- Directed by: H. S. Rawail
- Screenplay by: Anjana Rawail
- Story by: Anjana Rawail
- Starring: Premnath Rehana
- Cinematography: Jamshed R. Irani
- Edited by: Prabhakar Gokhale
- Music by: C. Ramchandra
- Production company: Varma Films
- Distributed by: Varma Films
- Release date: 1951;
- Country: India
- Language: Hindi

= Sagai (film) =

1951 film

Sagai (English: Engagement) is a 1951 Bollywood drama film starring Premnath and Rehana directed by H. S. Rawail. It was the second time H. S. Rawail collaborated with Varma Films after the success of their previous film Patanga, which was the seventh highest-grossing film of 1949. As in Patanga, Rajendra Kumar, who would rise to become one of the leading actors in Indian cinema, worked on Sagai as an assistant to director H. S. Rawail.

Sagai was distinguished by the use of its filmmakers not only to use the same director of their recent hit film Patanga, but also to use several other members of Patanga’s ensemble hopefully to create a blueprint for success. Like in Patanga, H.S. Rawail’s wife, Anjana Rawail, was the storywriter of Sagai.

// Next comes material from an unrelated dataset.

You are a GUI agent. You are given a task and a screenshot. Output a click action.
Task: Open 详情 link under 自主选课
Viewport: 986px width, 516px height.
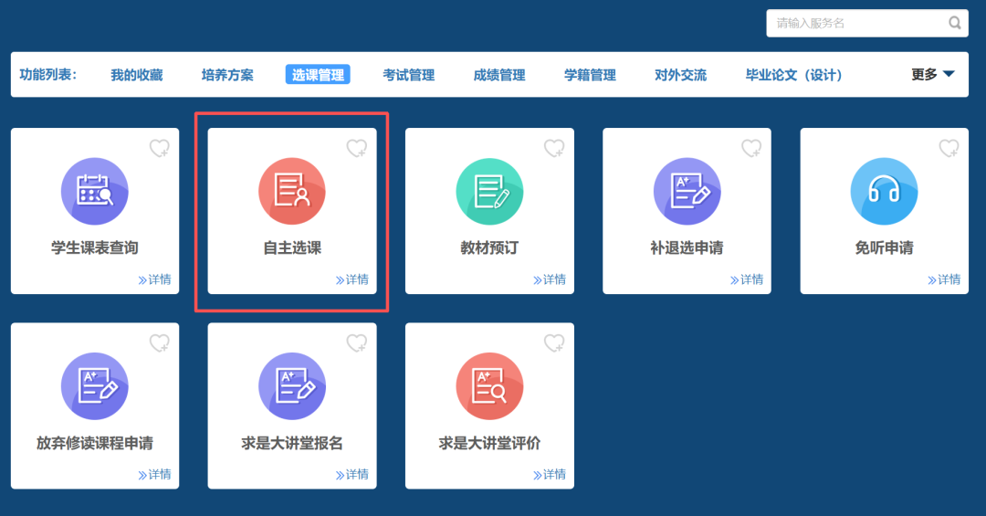coord(352,279)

Also, several cast members of Patanga, such as Purnima, Gope and Yakub played important roles in Sagai. Finally, and perhaps most importantly, the music of Sagai was composed by C. Ramchandra, who also had composed the hit music of Patanga.

==Plot==
Sagai revolves around the depiction of a love triangle. In such triangles two people typically compete for the exclusive romantic attention of a single person, such as two women competing for the sole love interest of a particular man. Whereas Sagai is not about love triangles per se, the film demonstrates how a love triangle is deployed as a storytelling device in a Bollywood film.

In Sagai the complexity of the triangular love relationship begins with Chandni. When she returns home from London, her father feels that she has come of age and informs her of her engagement (her sagai) to a groom he had selected for her when she was a child. When he asks her to marry him, Chandni declines to do so, runs away from home and ends up joining Fooman and Dhaboo on a successions of explorations. One such exploration lands them aboard a ship captained by Prem, who is transporting Princess Shehzadi to her native land, Jagira.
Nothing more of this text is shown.